Table 4 Performance evaluation of four classifiers

Results of classification accuracies for the test subsets with 42 and 15 attributes are recorded. The average accuracies of 29 runs on three datasets is presented in Table 5 below. All four classifiers improved in accuracies with the increase of features from 15 to 42. This shows the direct proportionality of multiple features with learning capability for machine learning algorithms.

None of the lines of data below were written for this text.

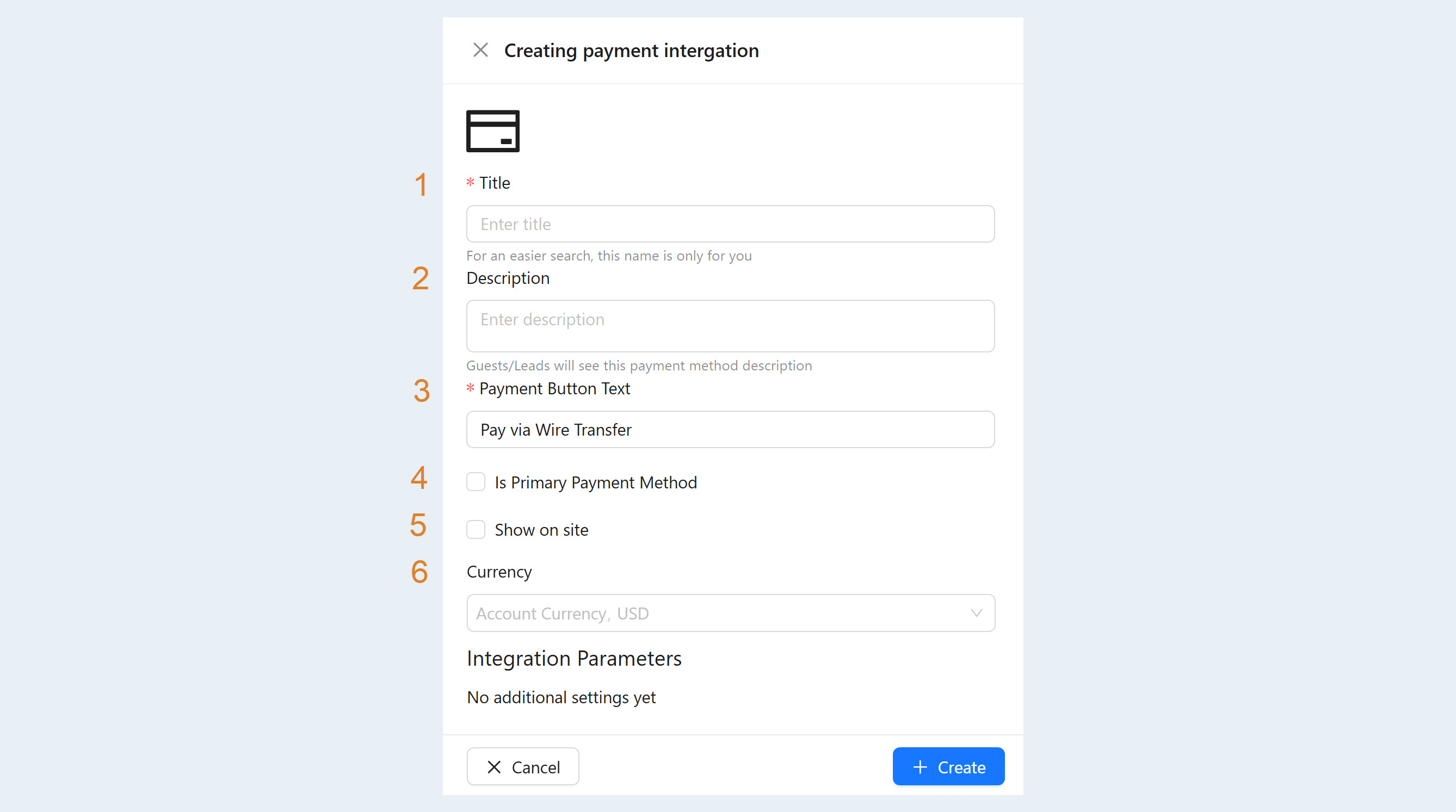This screenshot has width=1456, height=812.
Task: Click the 'Is Primary Payment Method' label text
Action: (596, 482)

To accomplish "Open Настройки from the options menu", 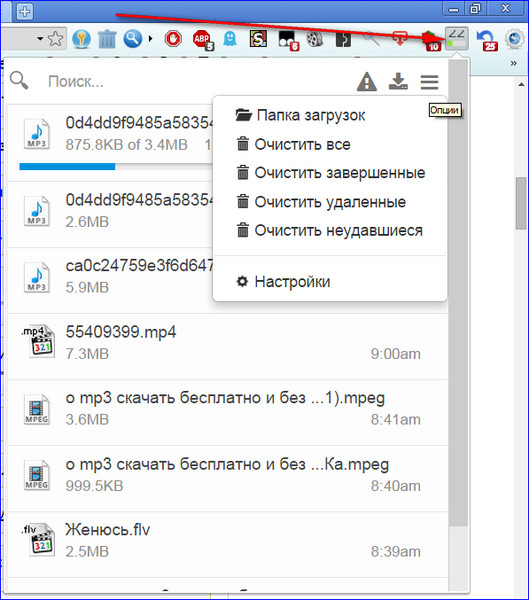I will click(283, 282).
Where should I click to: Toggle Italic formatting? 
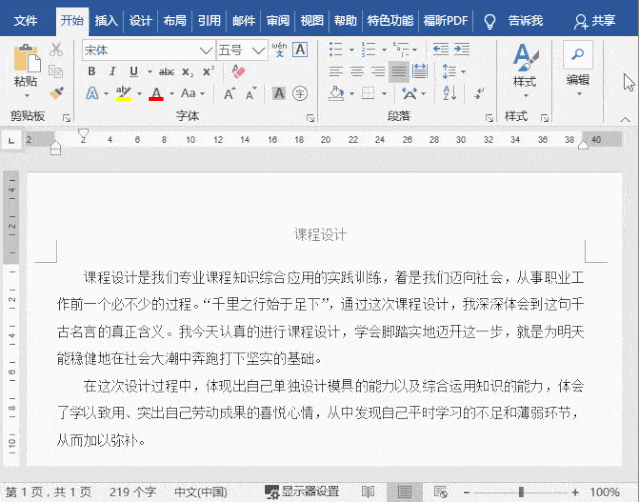[x=112, y=71]
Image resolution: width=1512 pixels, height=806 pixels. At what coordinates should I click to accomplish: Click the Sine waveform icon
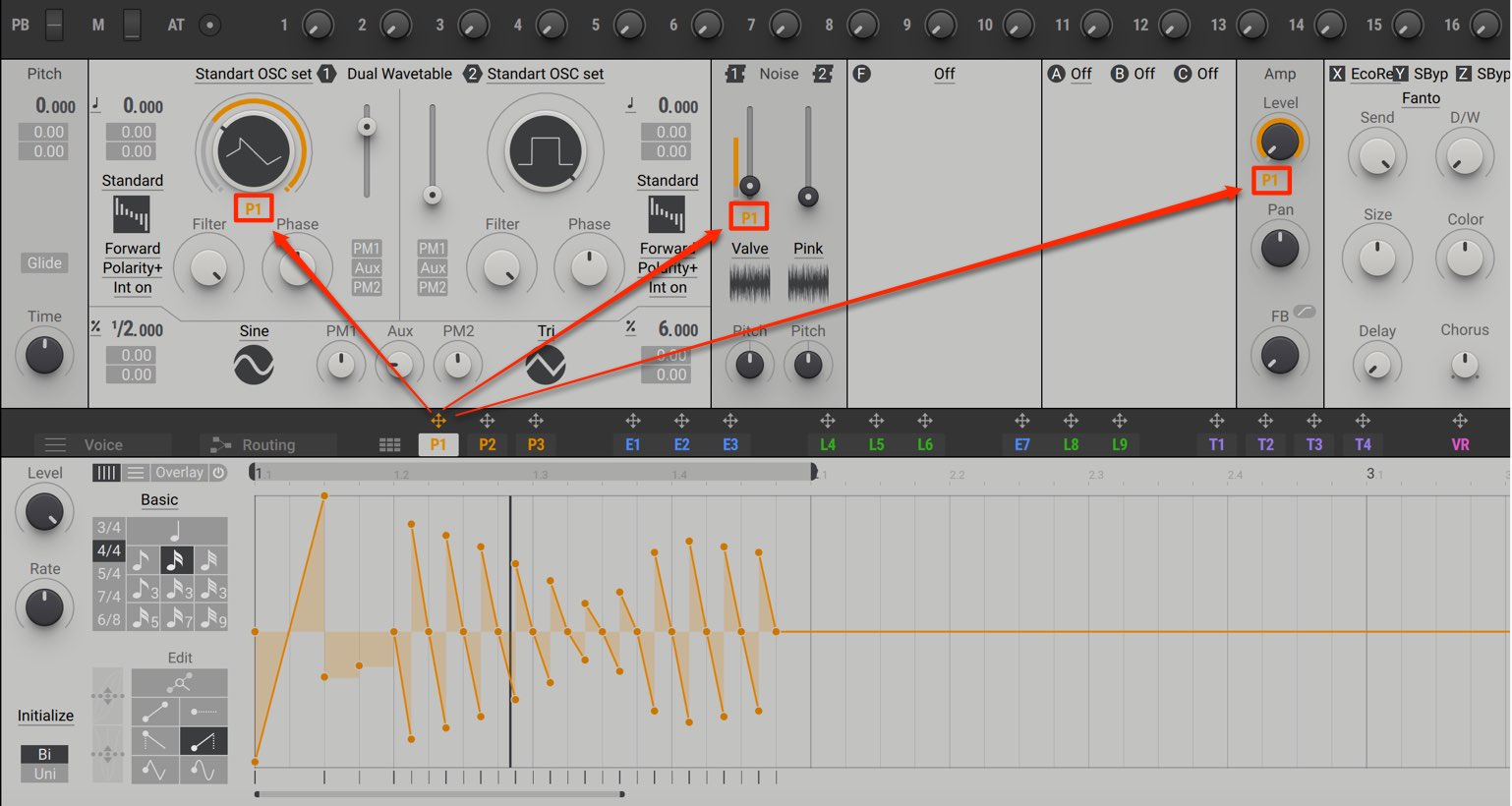(x=254, y=365)
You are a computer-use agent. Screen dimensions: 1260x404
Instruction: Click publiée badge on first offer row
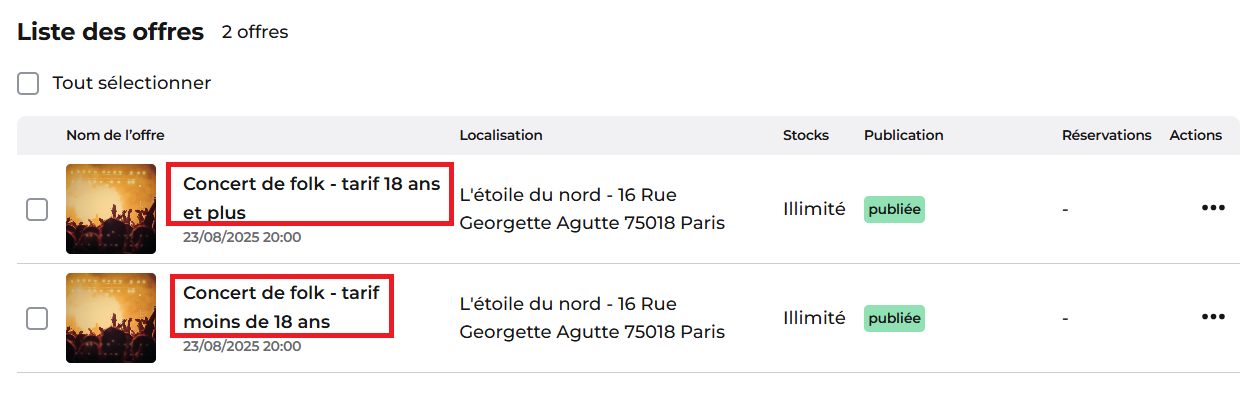coord(894,209)
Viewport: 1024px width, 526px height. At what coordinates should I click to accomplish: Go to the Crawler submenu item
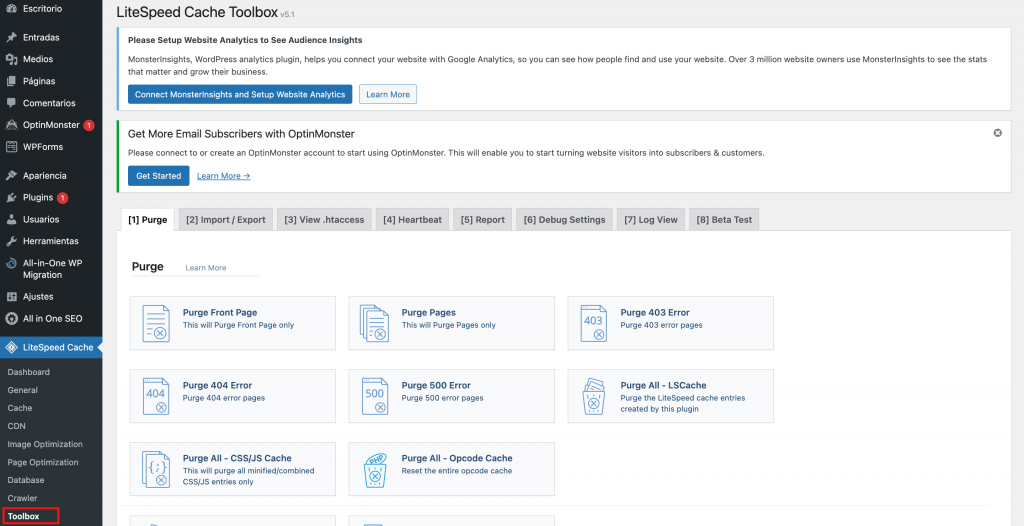[22, 498]
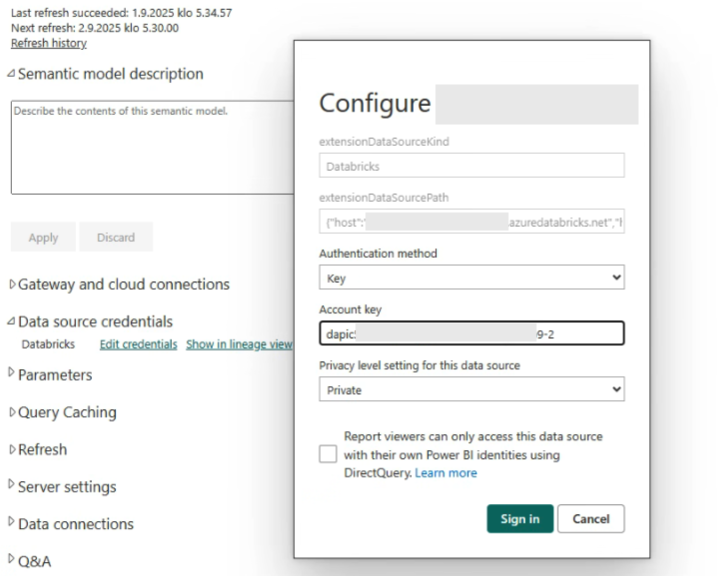Viewport: 726px width, 576px height.
Task: Click Show in lineage view link
Action: point(239,344)
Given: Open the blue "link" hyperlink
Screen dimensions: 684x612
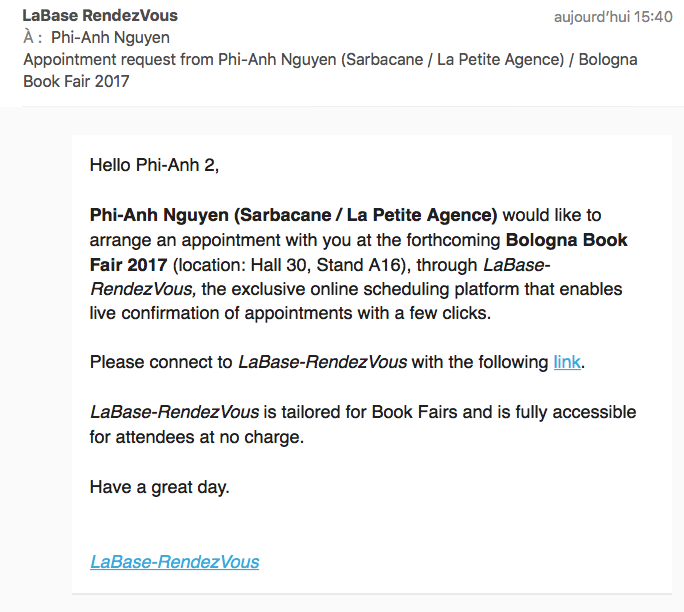Looking at the screenshot, I should [x=567, y=362].
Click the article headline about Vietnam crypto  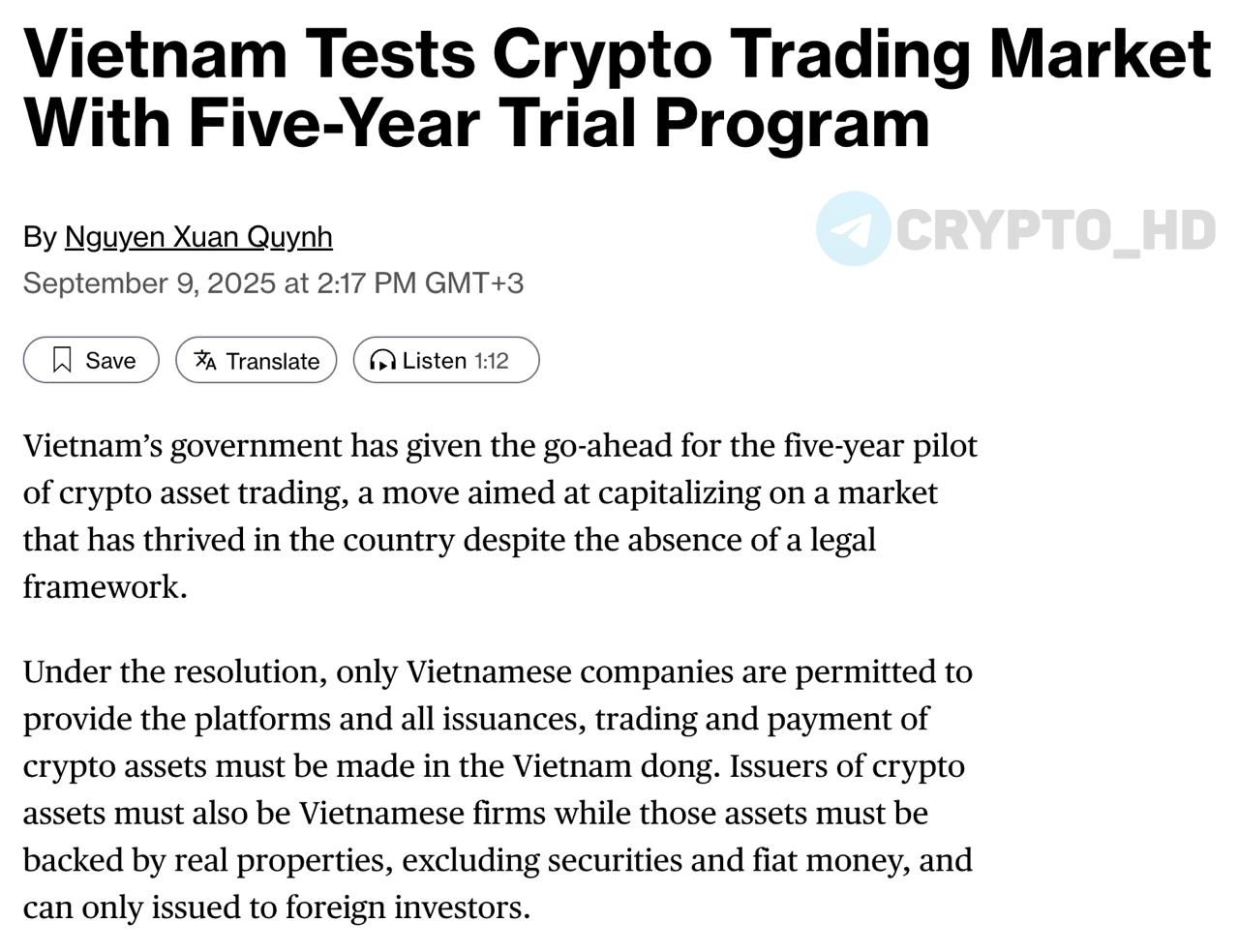tap(618, 88)
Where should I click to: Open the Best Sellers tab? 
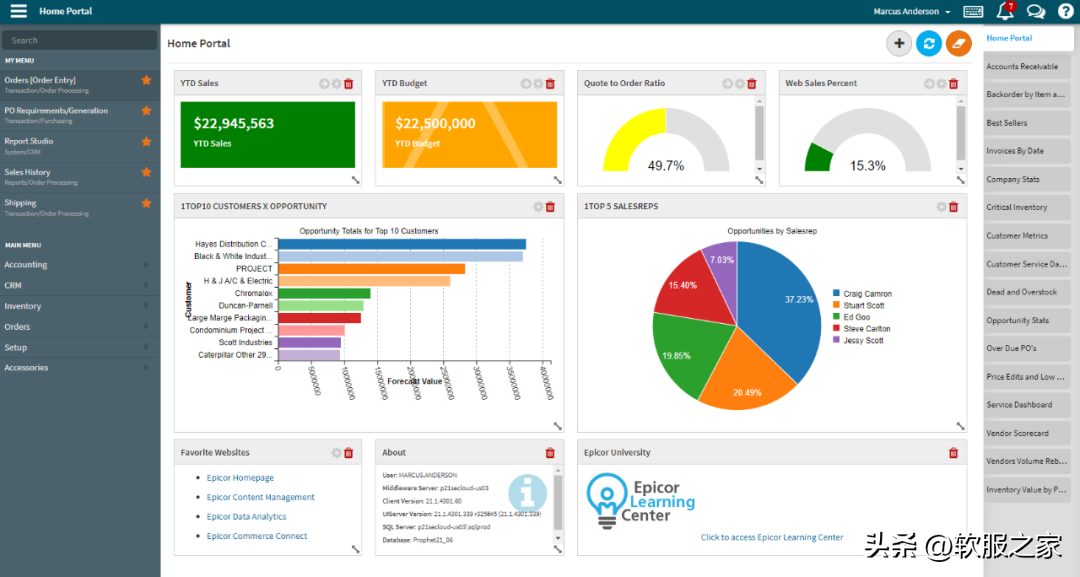pos(1026,123)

Table 5 Test accuracies of classification algorithms for three datasets

Conclusion

This paper exploits four machine learning classifiers for sentiment analysis using three manually annotated datasets. The mean of 29 epochs of experimentation recorded in Table 4 shows that OneR is more precise in terms of percentage of correctly classified instances. On the other hand, Naïve Bayes exhibits faster learning rate and J48 reveals adequacy in the true positive and false positive rates. Table 5 reveals the truth that J48 and OneR are better for smaller dataset of woodland’s wallet reviews. The preprocessing of proposed methodology is limited to extract foreign words, emoticons and elongated words with their appropriate sentiments. The future work in the task of sentiment analysis has scope to improve preprocessing with word embeddings using deep neural networks and can also extend this study through convolution neural networks.